Você pode reescrever como lista numerada as linhas abaixo, começando pela linha que contém "At what (x,y)" e seguindo até a última linha, ambas incluídas e sem as linhas em branco? Deixe as imagens fora da resposta.

━━━ Dados da tarefa

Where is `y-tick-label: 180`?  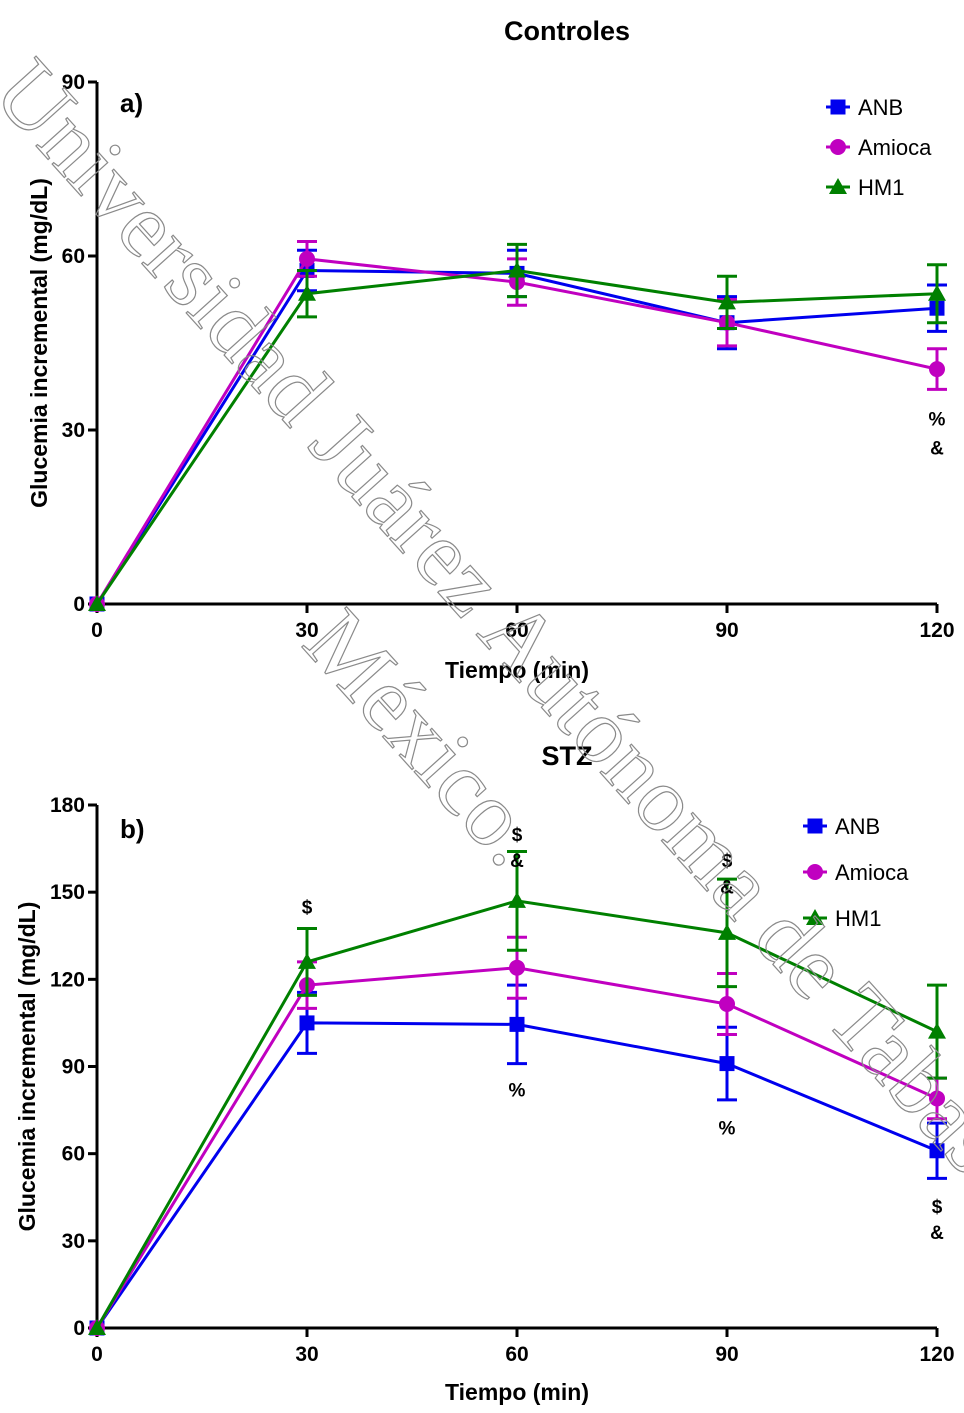 y-tick-label: 180 is located at coordinates (68, 806).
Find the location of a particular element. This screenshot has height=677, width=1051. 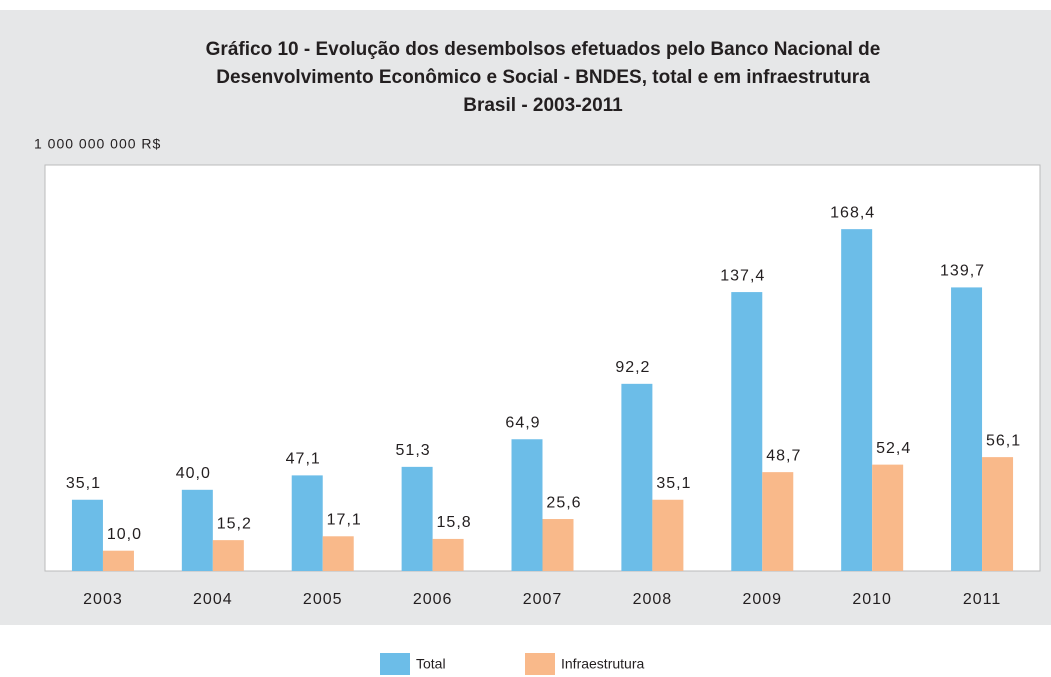

x-tick-label: 2007 is located at coordinates (543, 600).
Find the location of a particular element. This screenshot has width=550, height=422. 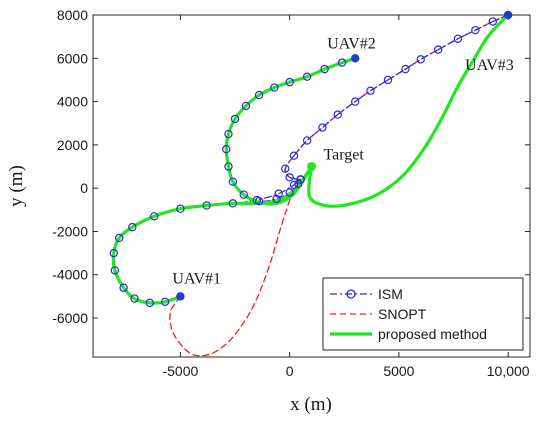

legend-ism-label: ISM is located at coordinates (390, 294).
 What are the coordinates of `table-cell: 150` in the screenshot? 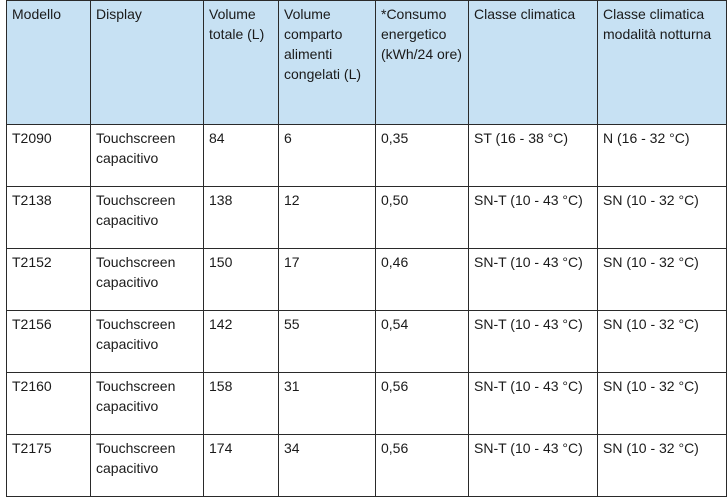 It's located at (241, 280).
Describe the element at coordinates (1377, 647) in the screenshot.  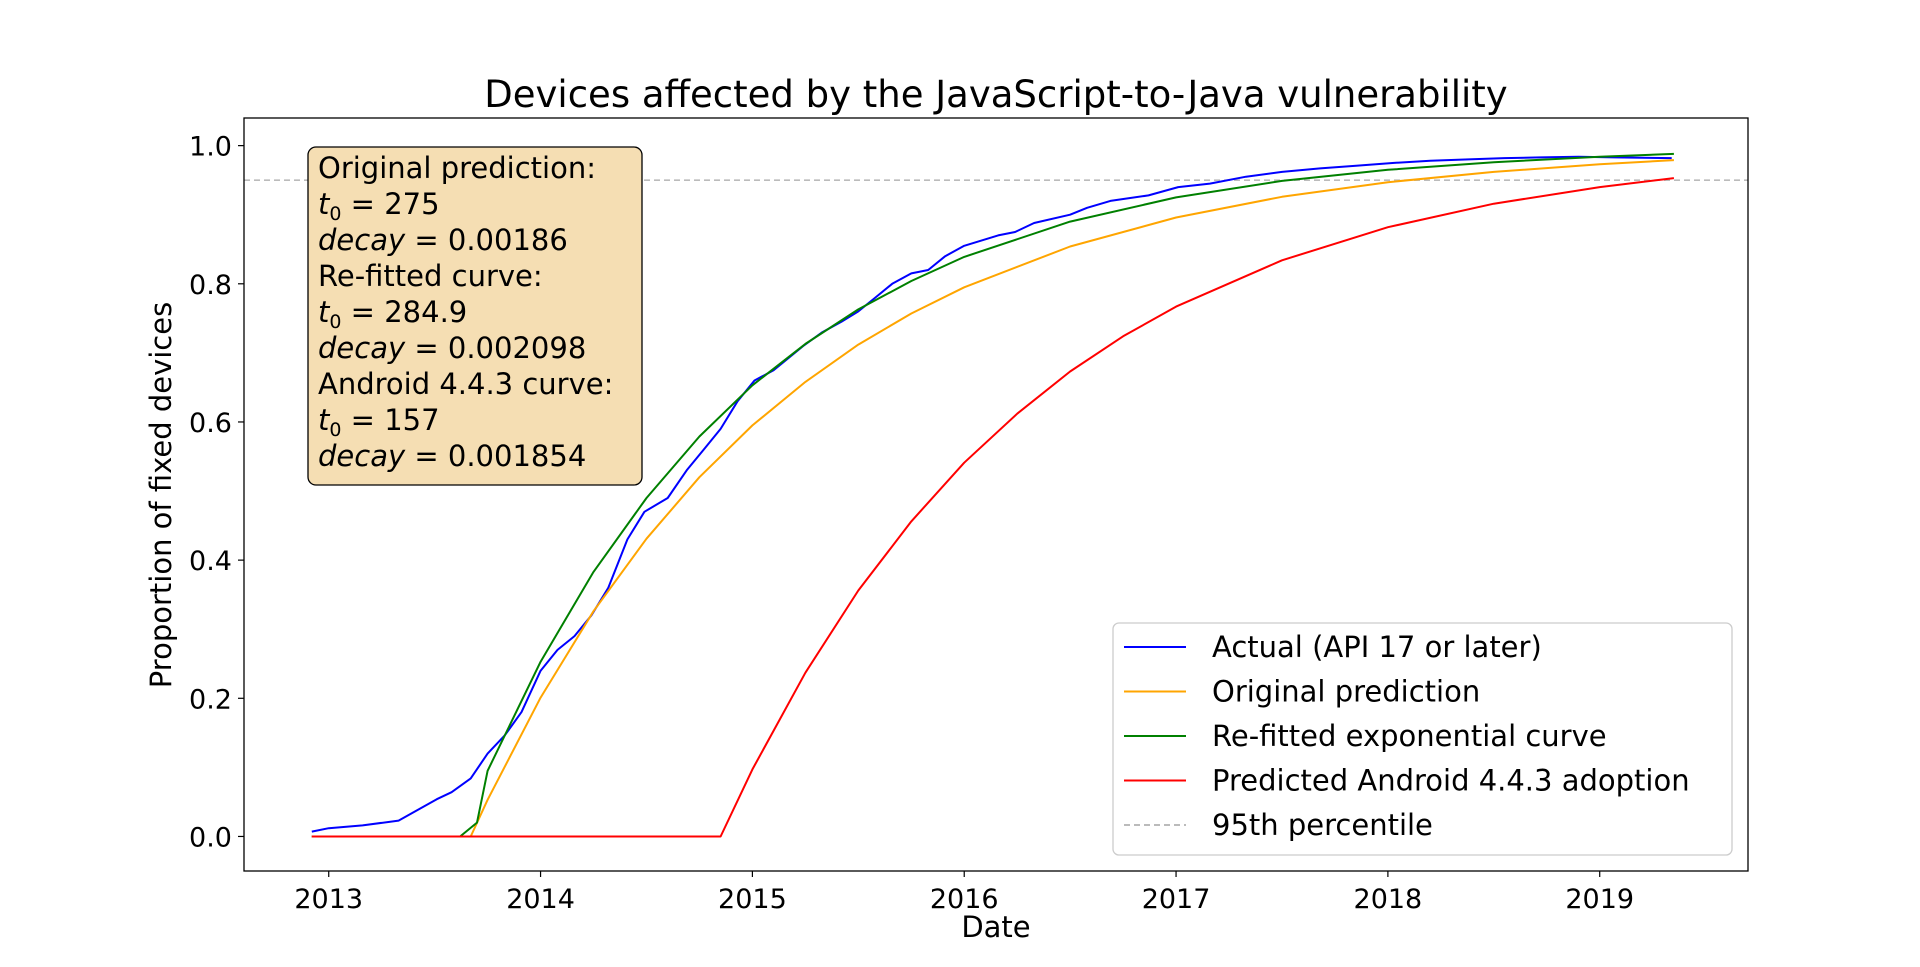
I see `legend-label: Actual (API 17 or later)` at that location.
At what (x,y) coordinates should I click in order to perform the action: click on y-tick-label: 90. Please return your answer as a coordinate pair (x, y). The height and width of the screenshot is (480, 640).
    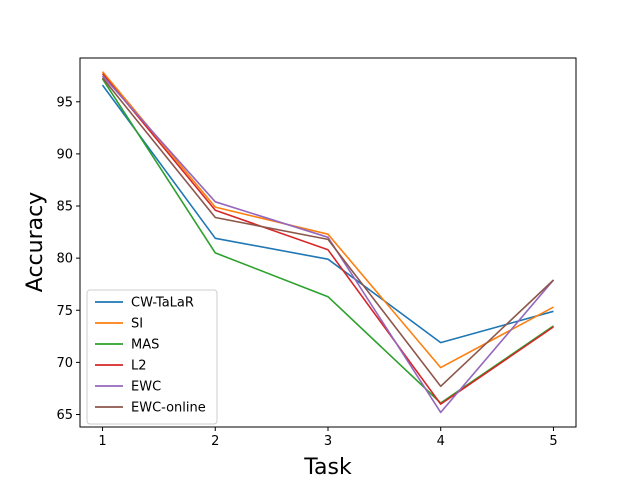
    Looking at the image, I should click on (64, 154).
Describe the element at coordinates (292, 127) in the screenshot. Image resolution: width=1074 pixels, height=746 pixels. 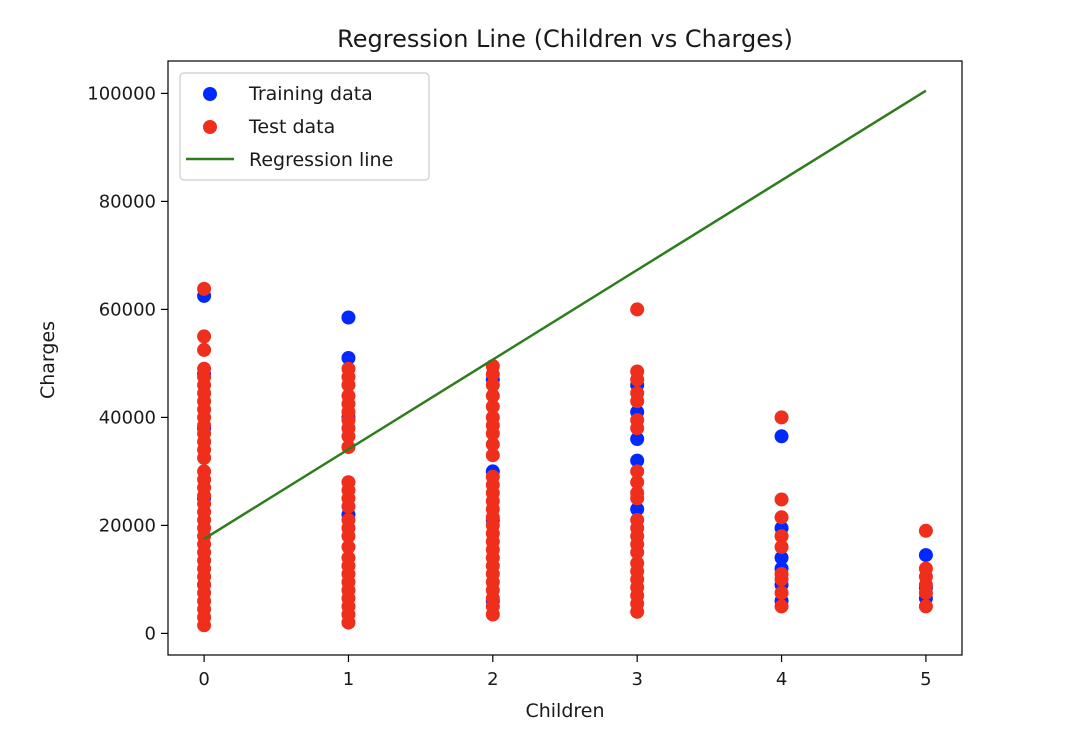
I see `legend-label-test: Test data` at that location.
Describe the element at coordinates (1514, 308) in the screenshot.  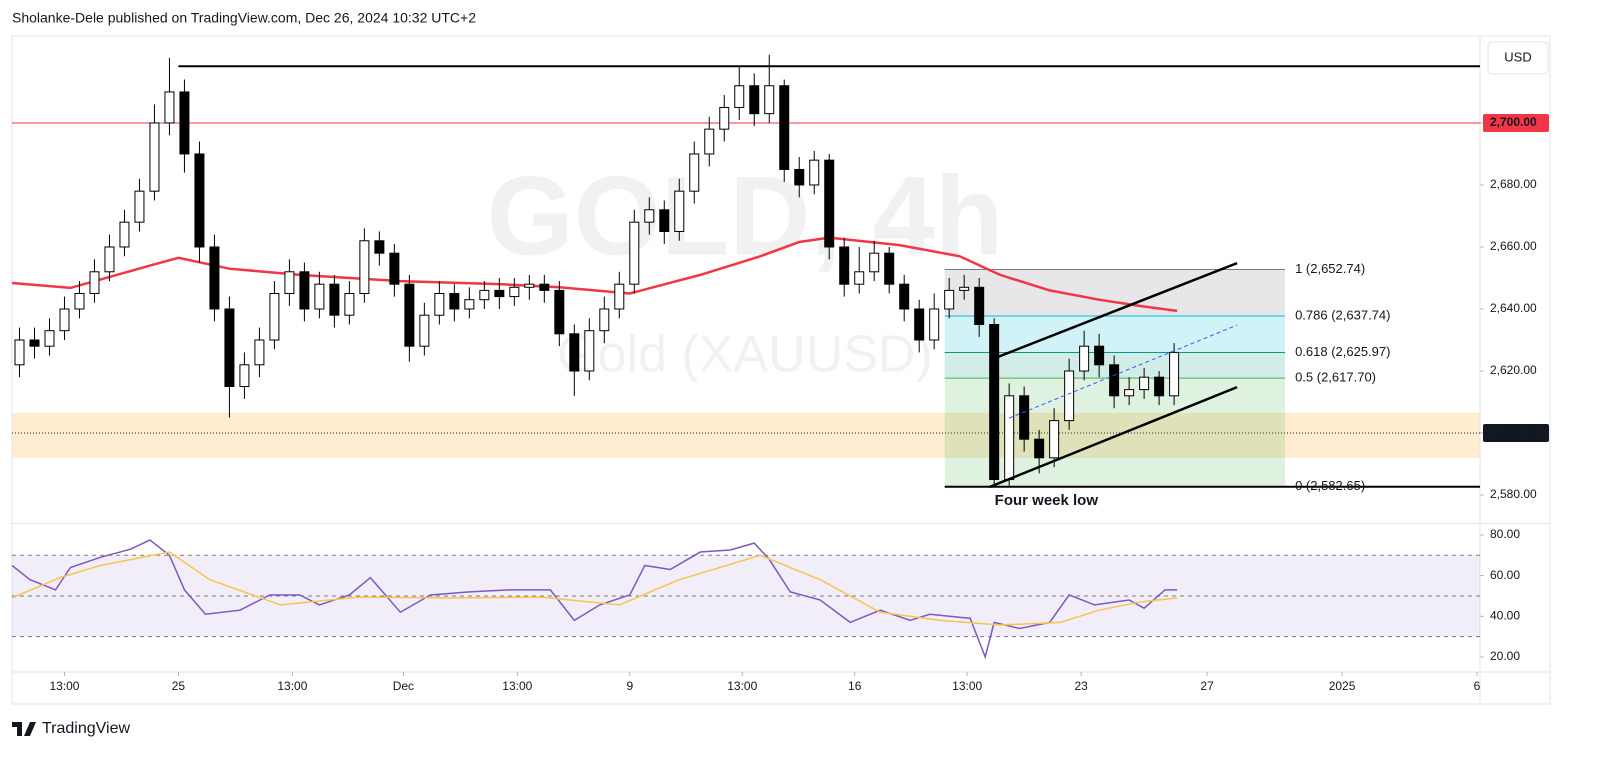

━━━━━━

*Sua resposta*:
1. At what (x,y) coordinates should I click in order to perform the action: click on y-tick-label: 90. Please return your answer as a coordinate pair (x, y). The height and width of the screenshot is (480, 640).
2.     Looking at the image, I should click on (64, 154).
3. Describe the element at coordinates (292, 127) in the screenshot. Image resolution: width=1074 pixels, height=746 pixels. 
4. I see `legend-label-test: Test data` at that location.
5. Describe the element at coordinates (1514, 308) in the screenshot.  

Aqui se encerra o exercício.